» **Exercise goal**: Change "icon" to "button" in the lines below and write them out again, leaving out the pictures.
* Start Supplied material *
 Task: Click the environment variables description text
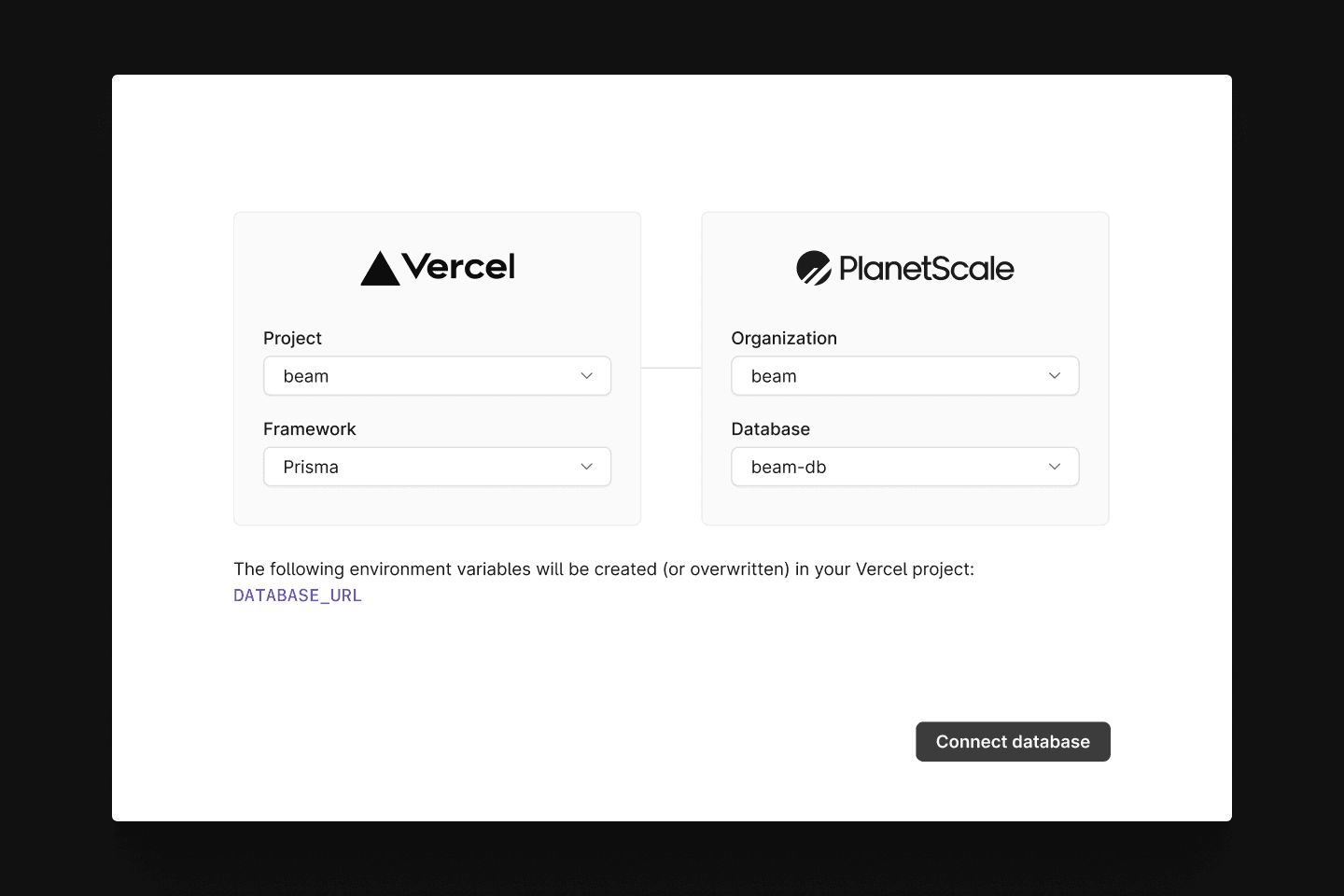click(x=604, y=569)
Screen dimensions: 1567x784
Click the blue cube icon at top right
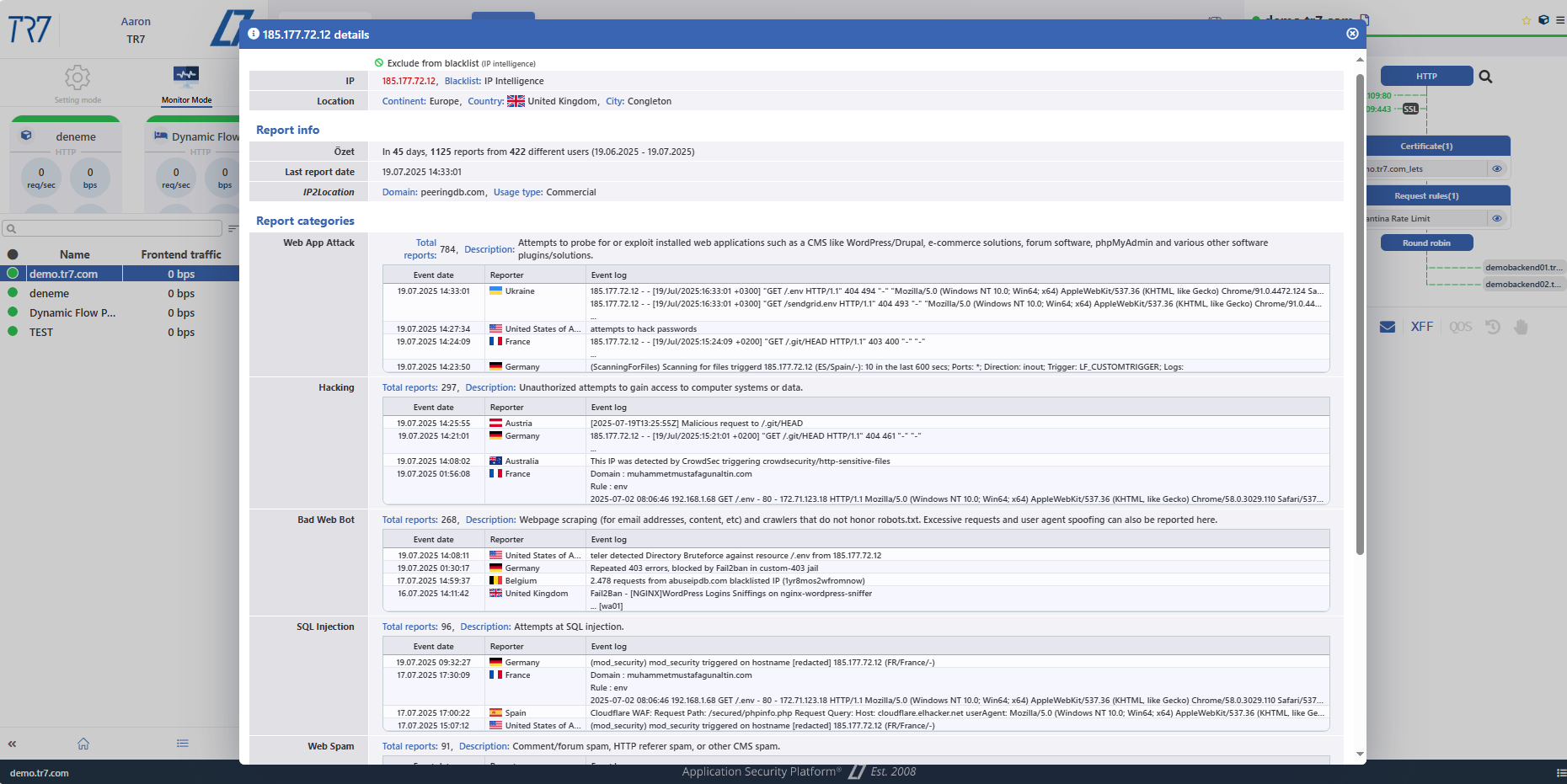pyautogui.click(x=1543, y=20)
* End Supplied material *
» **Exercise answer**:
 Task: Click the environment variables description text
click(x=604, y=569)
Screen dimensions: 1567x784
Click the blue cube button at top right
pyautogui.click(x=1543, y=20)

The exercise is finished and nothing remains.